> [What is expected]: Please copy exactly the line that contains "Viewport: 1471px width, 812px height." and every line after it through the end of the records, leaving the pictures out.

> [Stored records]:
= = =

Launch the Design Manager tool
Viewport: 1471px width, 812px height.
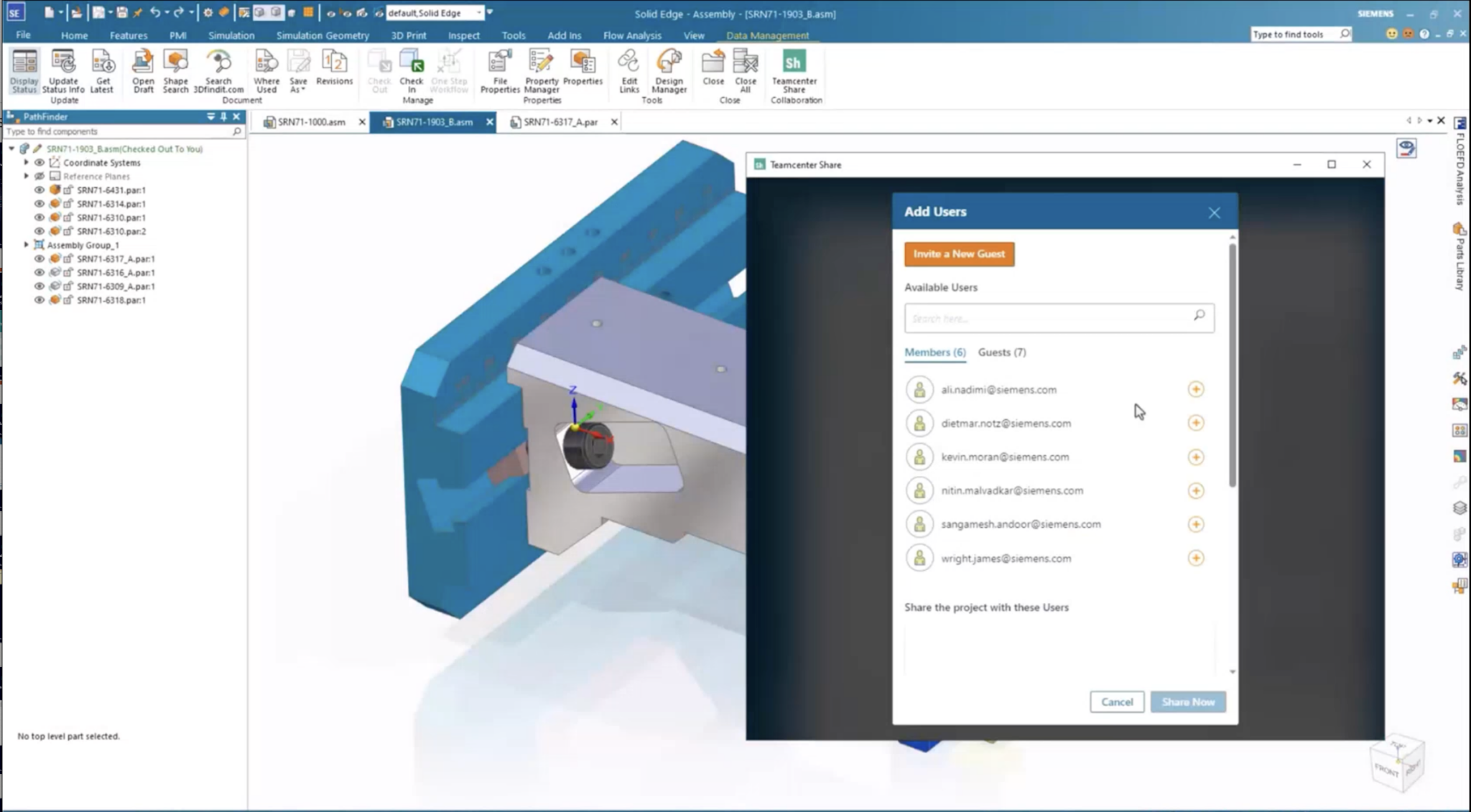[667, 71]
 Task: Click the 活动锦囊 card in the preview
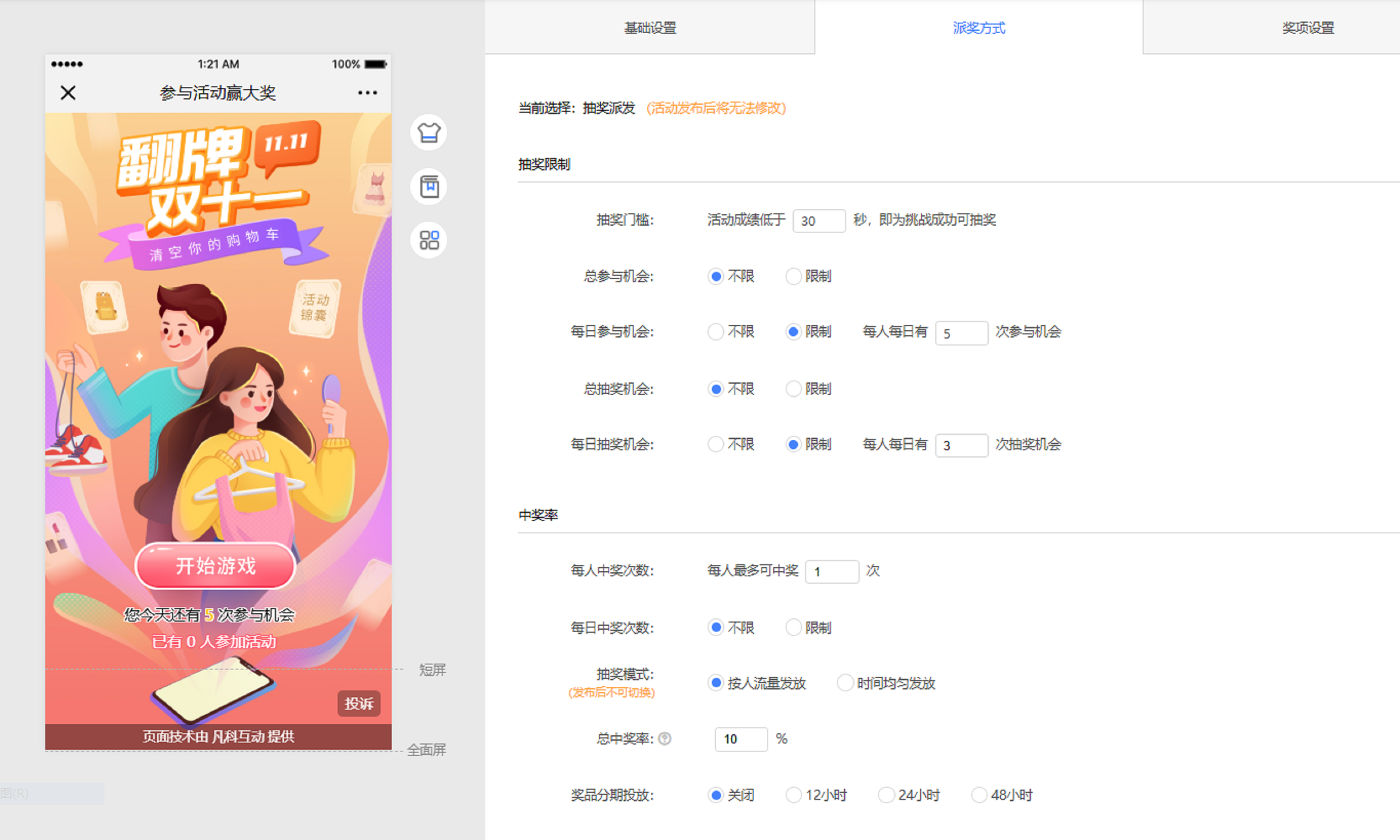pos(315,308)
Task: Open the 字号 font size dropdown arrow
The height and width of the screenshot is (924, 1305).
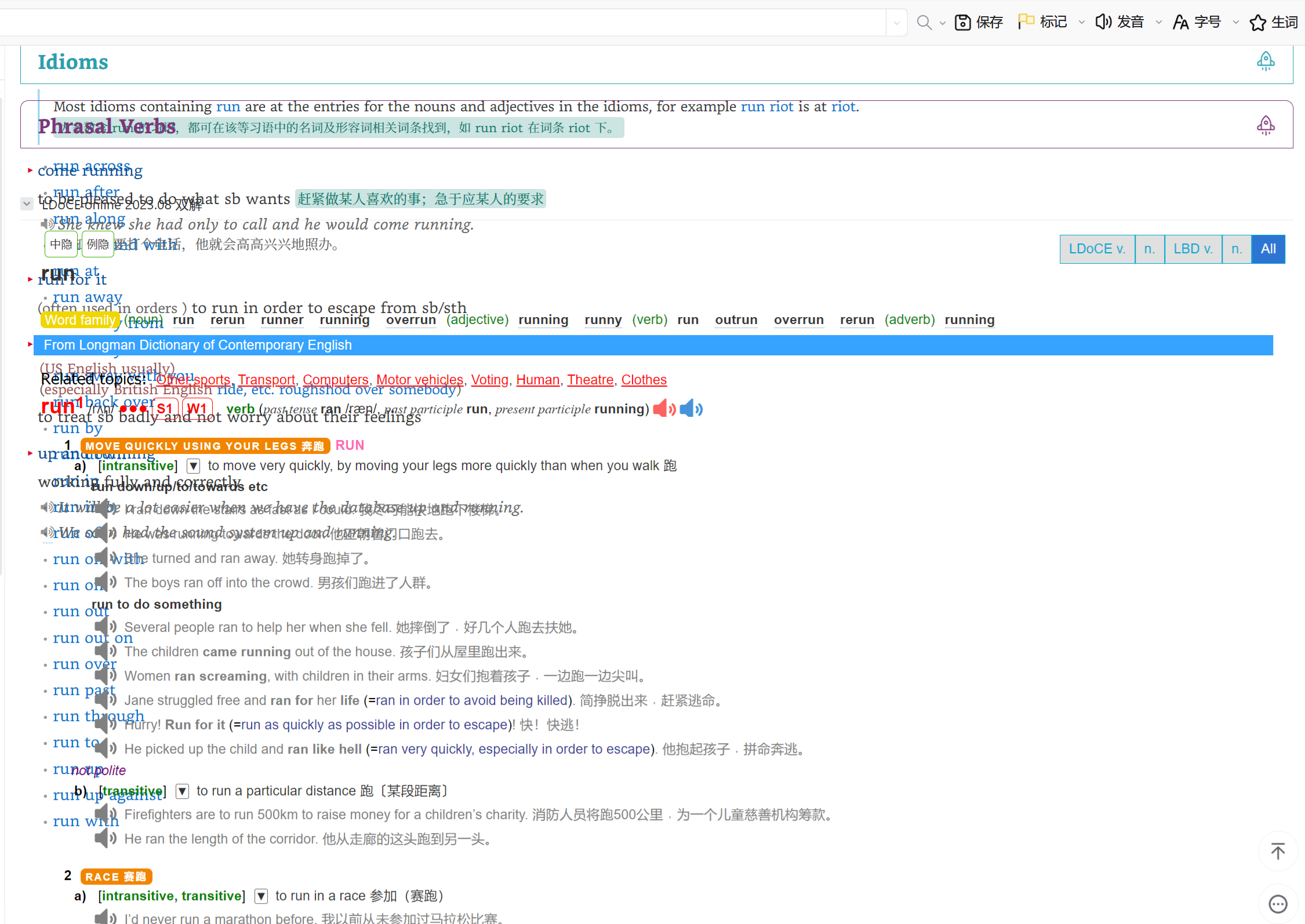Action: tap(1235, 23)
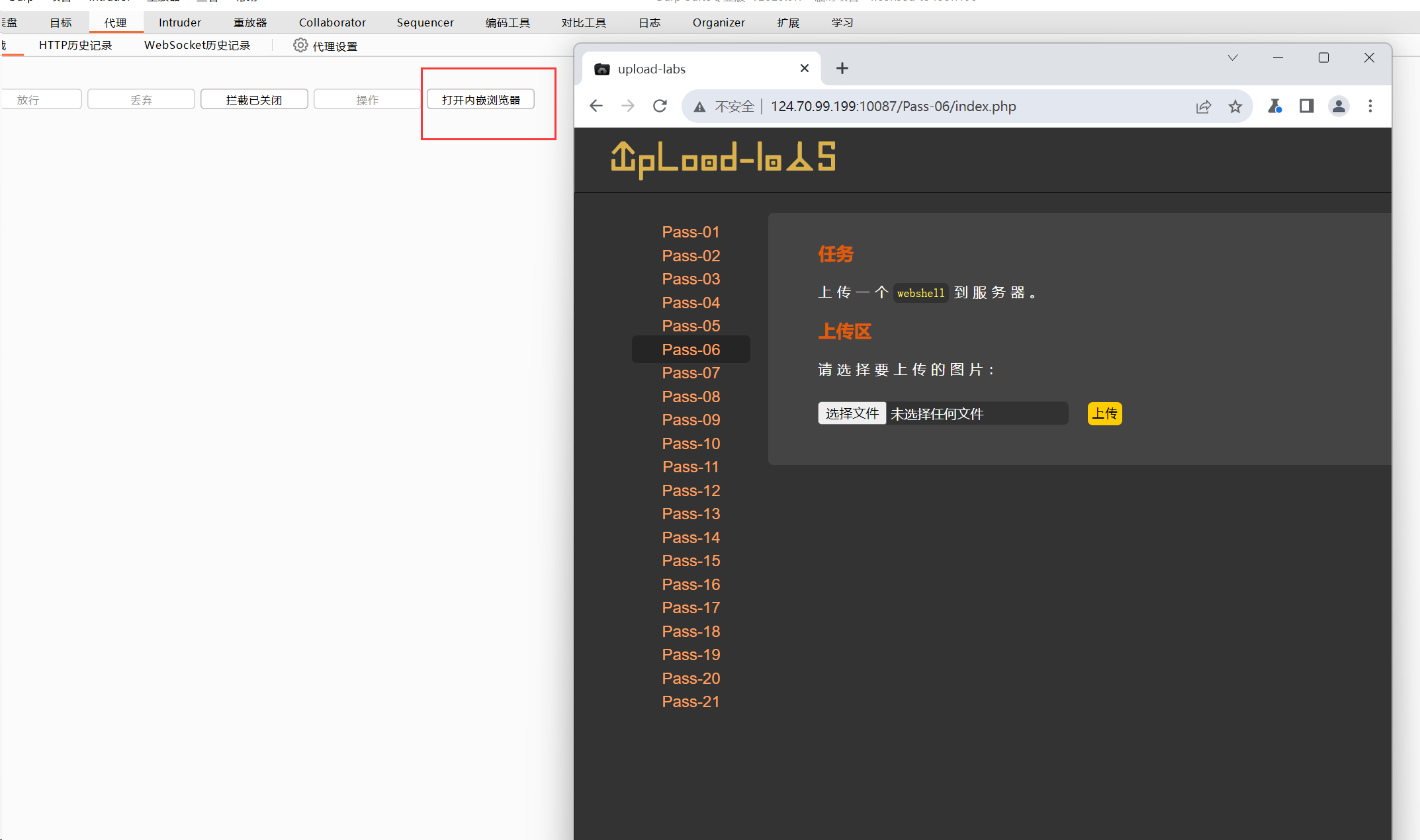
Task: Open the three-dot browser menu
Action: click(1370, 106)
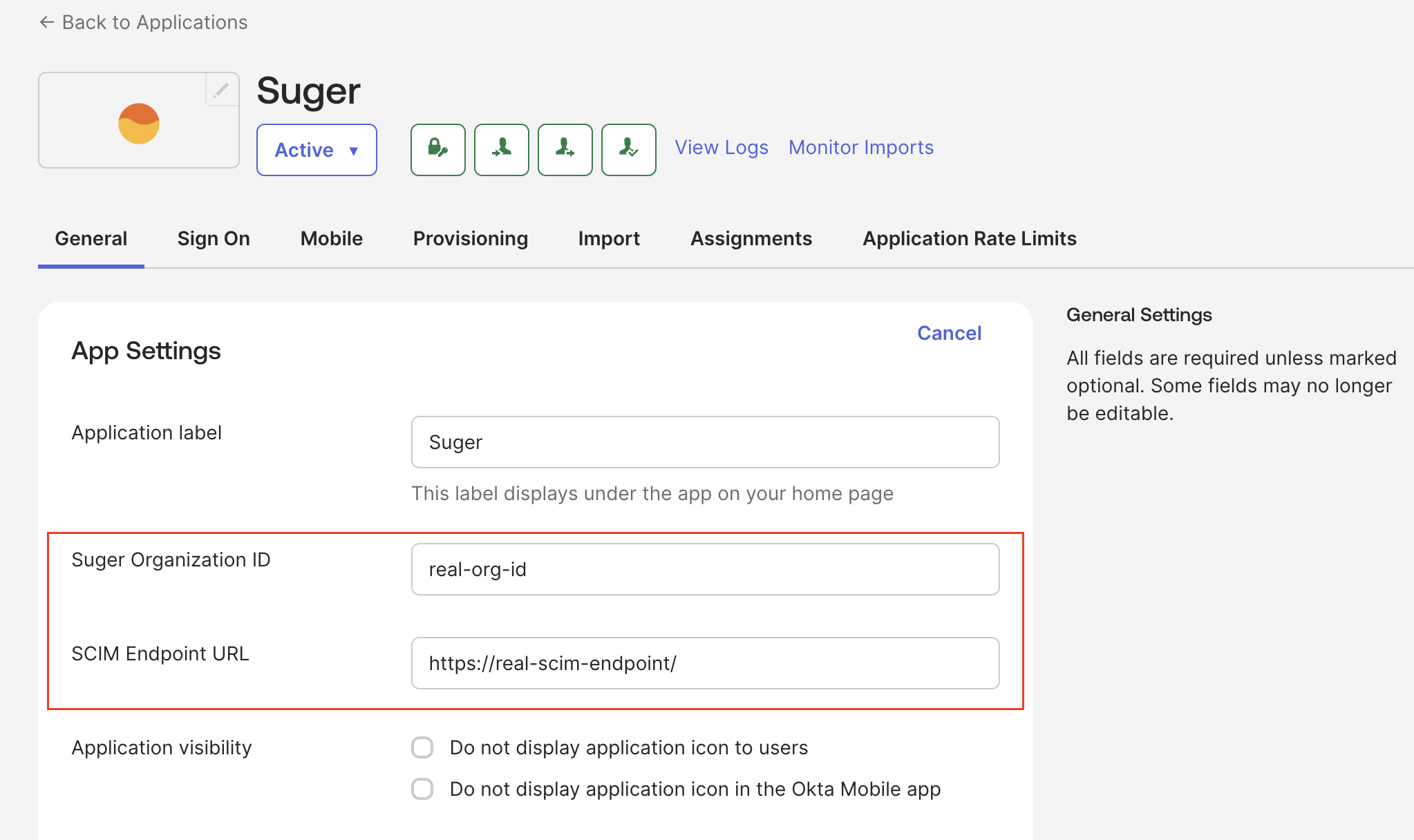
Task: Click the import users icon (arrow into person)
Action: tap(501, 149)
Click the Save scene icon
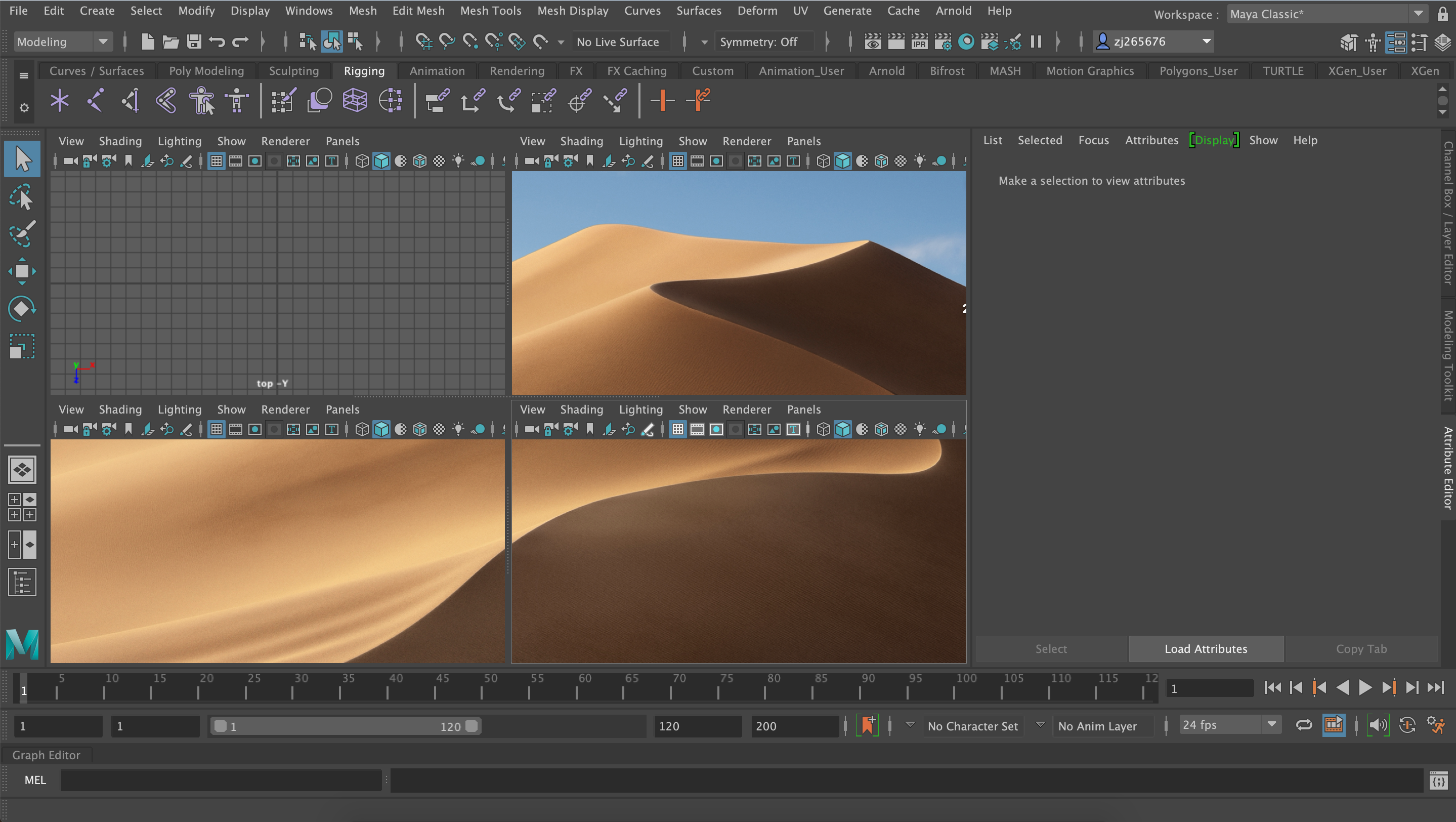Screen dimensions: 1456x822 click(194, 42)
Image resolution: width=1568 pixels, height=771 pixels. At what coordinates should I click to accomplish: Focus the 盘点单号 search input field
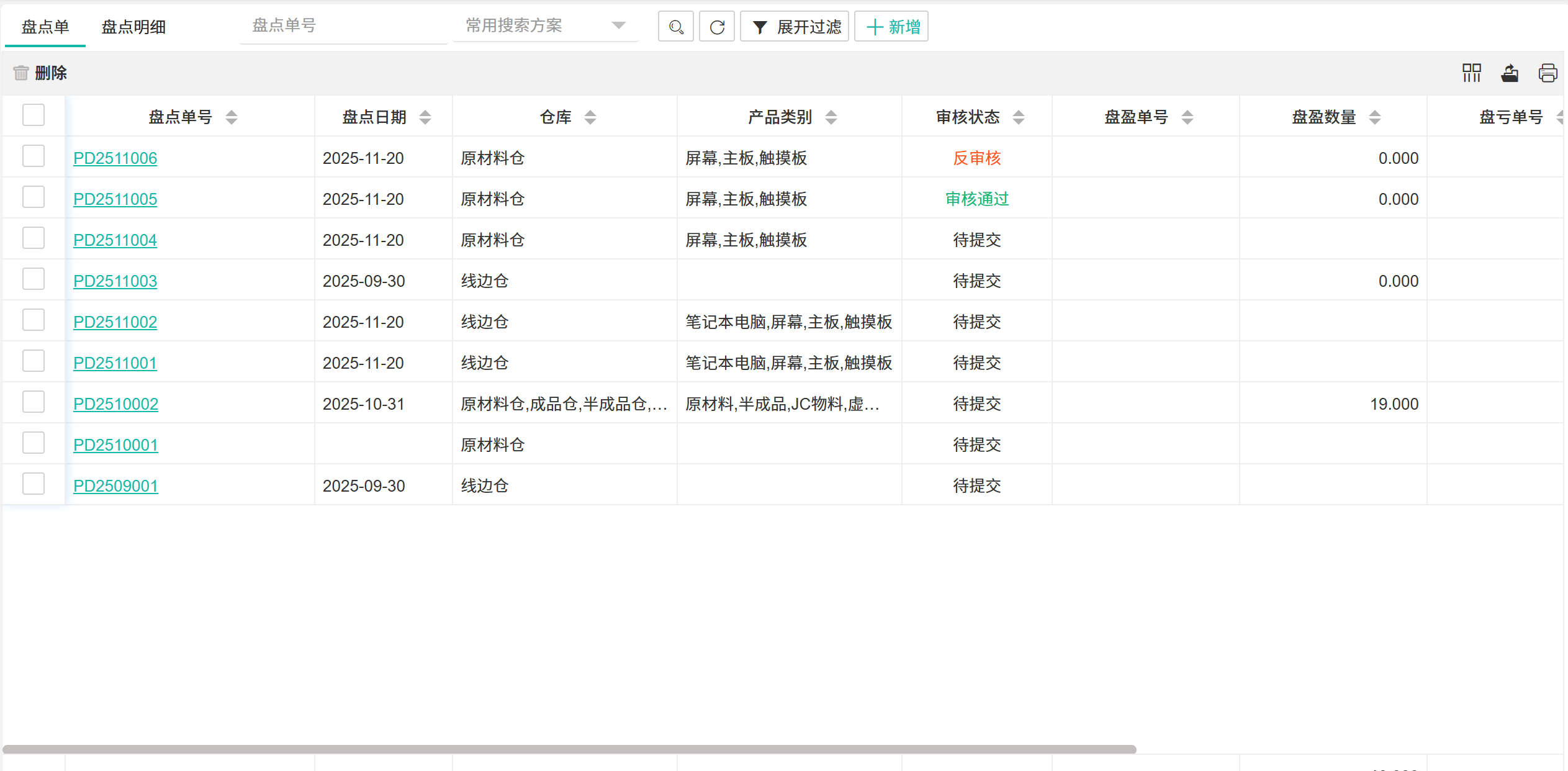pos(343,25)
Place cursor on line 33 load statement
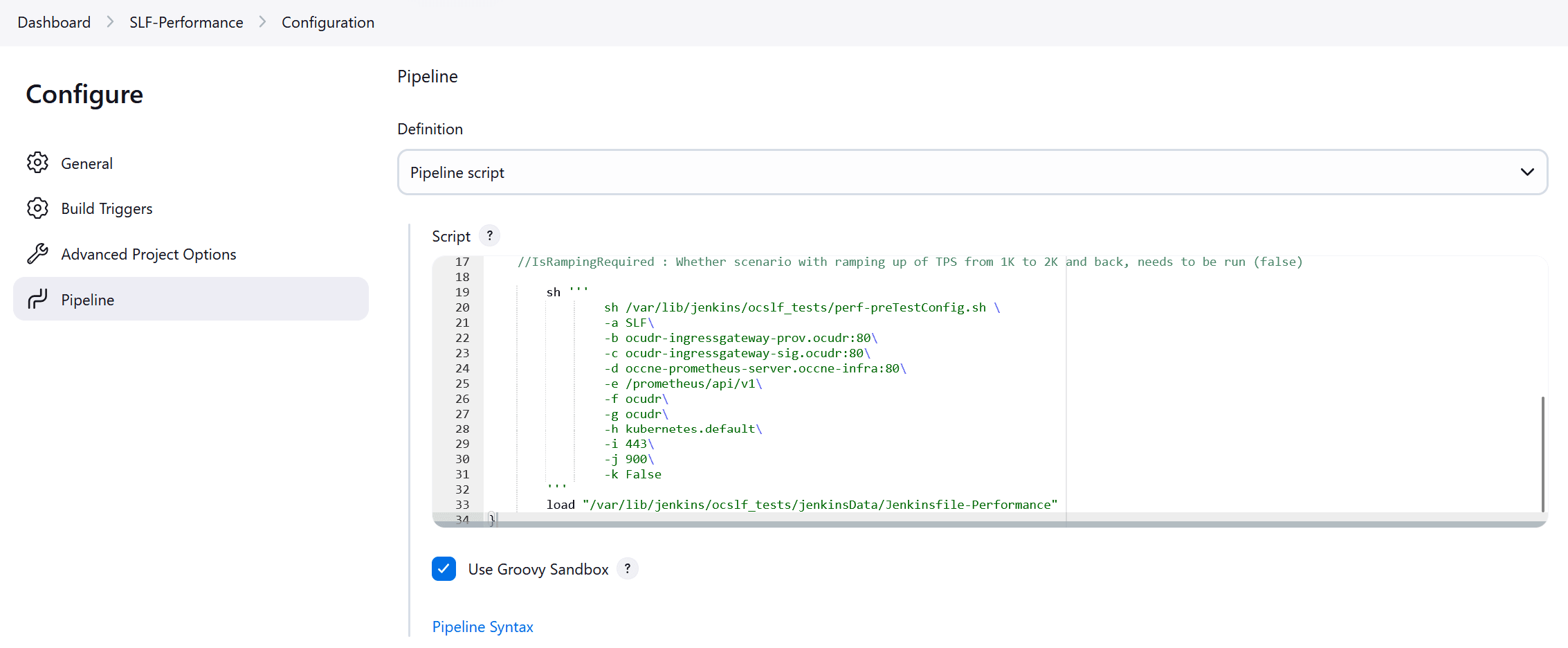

= = =

> [Solved exercise]:
Viewport: 1471px width, 812px height.
[667, 71]
 Task: Click the 活动锦囊 card in the preview
pos(315,308)
Task: Open the 字号 font size dropdown arrow
The height and width of the screenshot is (924, 1305).
Action: tap(1235, 23)
Task: Open the three-dot browser menu
Action: click(1370, 106)
Task: Click the import users icon (arrow into person)
Action: tap(501, 149)
Click the Save scene icon
Screen dimensions: 1456x822 click(194, 42)
Image resolution: width=1568 pixels, height=771 pixels. At what coordinates should I click to accomplish: Focus the 盘点单号 search input field
pos(343,25)
Place cursor on line 33 load statement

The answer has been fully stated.